What to work on →
A - In the text on extracting a combined data frame, rewrite the passage that begins at the words "Extracting a combined" and stops after "myDataCombined$toDataFrame()", putting "pipelines" in place of "workflows".
B - From the text on extracting a combined data frame, list the full variable names given for the abbreviated column names.

── Source document ──

Extracting a combined data frame
The data frame (also sometimes called as a table) data structure is central to R-based workflows, and, thus, we may wish to extract a data frame for datasets present in the object.
Internally, DataCombined
extracts data frames for observed and simulated datasets and combines them.
myDataCombined$toDataFrame()
#> # A tibble: 504 x 27
#> name group dataT~1 xValues xUnit xDime~2 yValues yUnit yDime~3 yErro~4
#> <chr> <chr> <chr> <dbl> <chr> <chr> <dbl> <chr> <chr> <dbl>
#> 1 Aciclovir ~ Acic~ simula~ 0 min Time 0 µmol~ Concen~ NAm
#> 2 Aciclovir ~ Acic~ simula~ 1 min Time 3.25 µmol~ Concen~ NAm
#> 3 Aciclovir ~ Acic~ simula~ 2 min Time 9.10 µmol~ Concen~ NAm
#> 4 Aciclovir ~ Acic~ simula~ 3 min Time 15.0 µmol~ Concen~ NAm
#> 5 Aciclovir ~ Acic~ simula~ 4 min Time 20.7 µmol~ Concen~ NAm
#> 6 Aciclovir ~ Acic~ simula~ 5 min Time 26.2 µmol~ Concen~ NAm
#> 7 Aciclovir ~ Acic~ simula~ 6 min Time 31.4 µmol~ Concen~ NAm
#> 8 Aciclovir ~ Acic~ simula~ 7 min Time 36.4 µmol~ Concen~ NAm
#> 9 Aciclovir ~ Acic~ simula~ 8 min Time 41.1 µmol~ Concen~ NAm
#> 10 Aciclovir ~ Acic~ simula~ 9 min Time 45.5 µmol~ Concen~ NAm
#> # ... with 494 more rows, 17 more variables: yErrorType <chr>,
#> # yErrorUnit <chr>, IndividualId <int>, molWeight <dbl>, lloq <dbl>,
#> # Source <chr>, File <chr>, Sheet <chr>, Molecule <chr>, Species <chr>,
#> # Organ <chr>, Compartment <chr>, `Study Id` <chr>, Gender <chr>, Dose <chr>,
#> # Route <chr>, `Patient Id` <chr>, and abbreviated variable names
#> # 1: dataType, 2: xDimension, 3: yDimension, 4: yErrorValues
This function returns a tibble data frame. If you wish to modify how it is printed, you can have a look at the available options here. In fact, let’s change a few options and print the data frame again.

───
── Data shown ──

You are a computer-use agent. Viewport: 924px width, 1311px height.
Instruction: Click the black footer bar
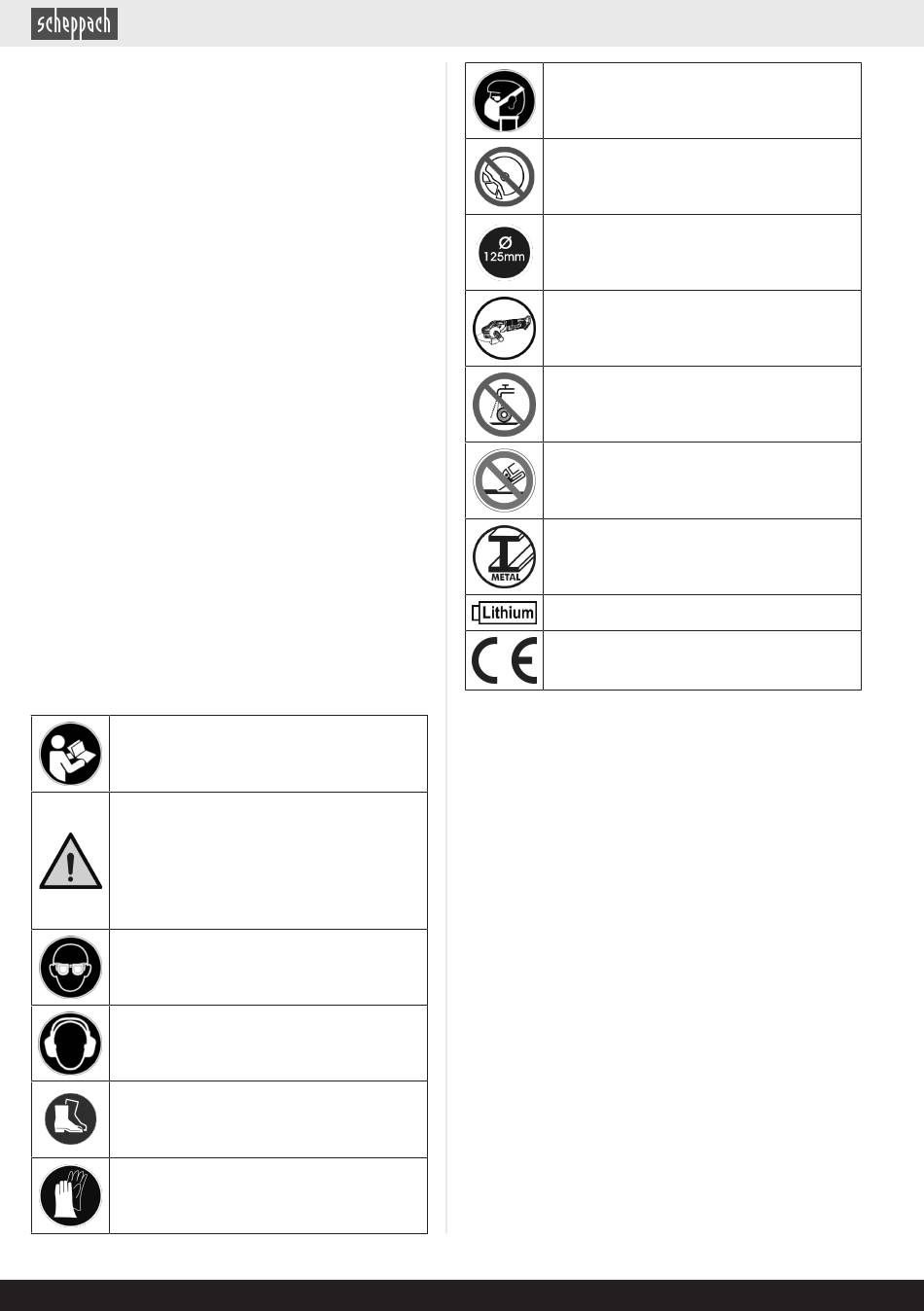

───

Solutions for each task →
A -
Extracting a combined data frame
The data frame (also sometimes called as a table) data structure is central to R-based pipelines, and, thus, we may wish to extract a data frame for datasets present in the object.
Internally, DataCombined
extracts data frames for observed and simulated datasets and combines them.
myDataCombined$toDataFrame()

B - dataType, xDimension, yDimension, yErrorValues